:: Data records
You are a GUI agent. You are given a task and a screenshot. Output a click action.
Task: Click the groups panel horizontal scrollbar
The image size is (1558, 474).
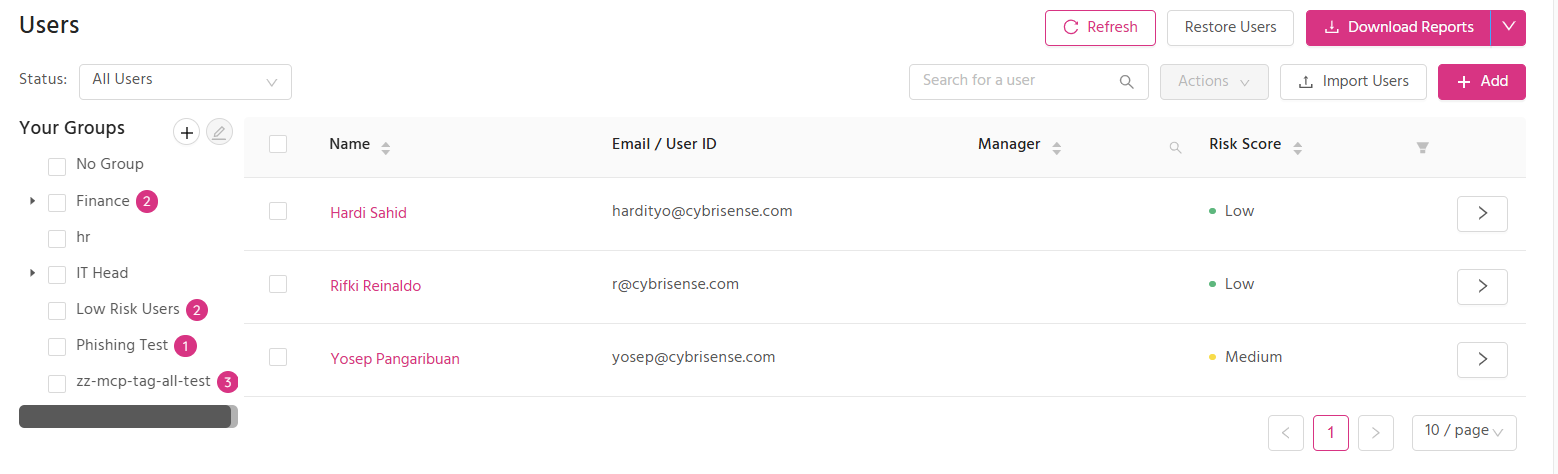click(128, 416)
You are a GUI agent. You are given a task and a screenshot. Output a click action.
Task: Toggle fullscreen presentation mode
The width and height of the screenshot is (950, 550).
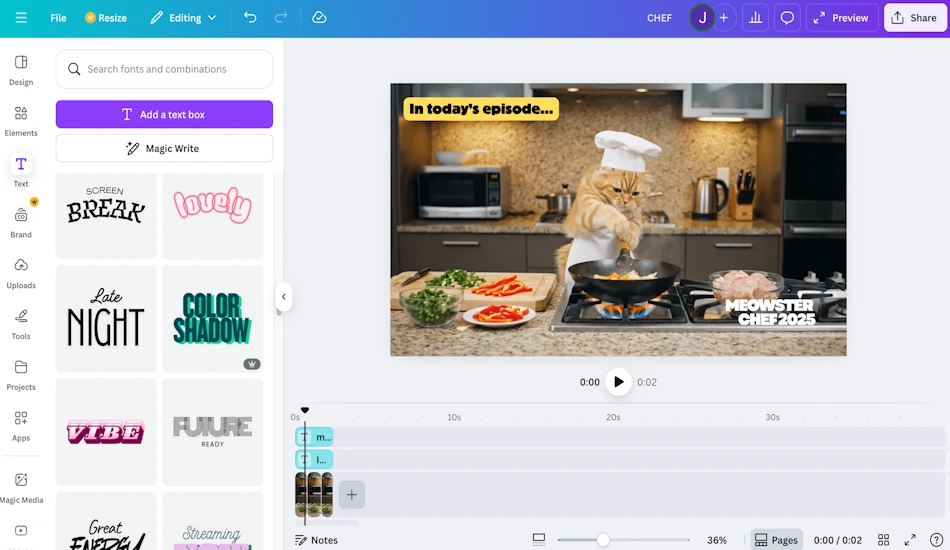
::::
◆ **Directions for this task**: Word for word, copy all the entries above, but with no pictures.

◆ **Answer to the problem**:
You are a GUI agent. You are given a task and a screenshot. Output a click action.
Task: Click the groups panel horizontal scrollbar
The image size is (1558, 474).
click(128, 416)
You are a GUI agent. You are given a task and a screenshot. Output a click action.
Task: Toggle fullscreen presentation mode
The width and height of the screenshot is (950, 550).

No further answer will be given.